Document text:
I walk home everyday from the bus stop on Blueridge, from which I span the rural-urban divide, going through the subdivision, around the detention pond under the power-lines, through the barbed-wire fence, along the makeshift pathway through a young alder grove, down the hill as the pathway snakes through a grove of middle-age cottonwoods, and then through a large patch of grass that’s waist high, before I cross the creek and cross the field to my house. All in all, it’s about 10 minutes from the bus stop to my house, 13 if I’m going uphill.

It’s a bus route on which I’m starting to know some of the users. There’s Rick, the laid off reformed gang-member and now born-again Christian who’s using his free time do some serious working out. There’s the girl who goes down to the City Blends with her laptop to do her homework and do some people watching. There’s the red-haired girl who draws faces on balloons to pass the time. There’s the Indo-Canadian security guard, who remains the only one to offer to sign my petition to implement a transit line between Chilliwack and Abbotsford. Everyone else I’ve had to approach. There’s the lady who disagrees vehemently with Tim Felger’s “election” signs downtown which say things like, “Your mom called. She said to bring home a baggie.”

Riding transit so much, you start to love the endless variation among the people on the buses. The quirky bus drivers, the poverty, the young punks who hang out in the back of the bus, the young single mothers who you feel sorry for but admire for their pluck, all the people who don’t jive so well with the rest of society. Who you don’t see are the young professionals, the businessmen, the people who think they’ve got it made, who drive sporty cars around town and still believe the world’s their oyster and shun transit at all costs. Here in Abbotsford, there’s a certain homely feel to using transit, almost a sense of ownership that simply isn’t present when you’re in Vancouver or some other urban metropolis, where the sheer multitude of people makes any sort of group identification based on transportation routes unlikely.

Tasks for this exercise:
a. In the bus commute passage, how long does the walk from the bus stop to the house take when going uphill?
b. What is the Spanish translation of this sentence from the bus commute passage: "There's the red-haired girl who draws faces on balloons to pass the time."?
Nothing in the listing after this text is needed for anything here.

Input data:
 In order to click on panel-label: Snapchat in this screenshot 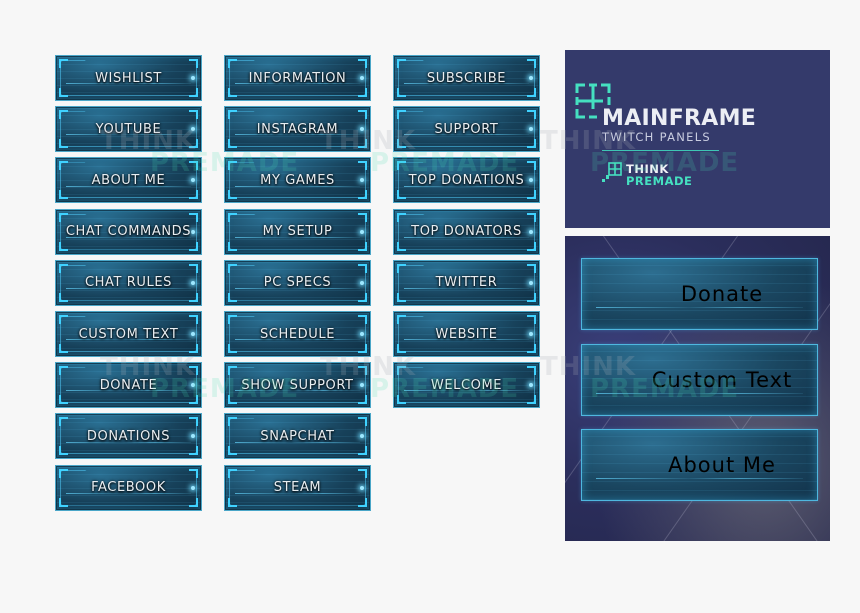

Answers given:
a. 13 minutes.

b. Está la chica pelirroja que dibuja caras en globos para pasar el tiempo.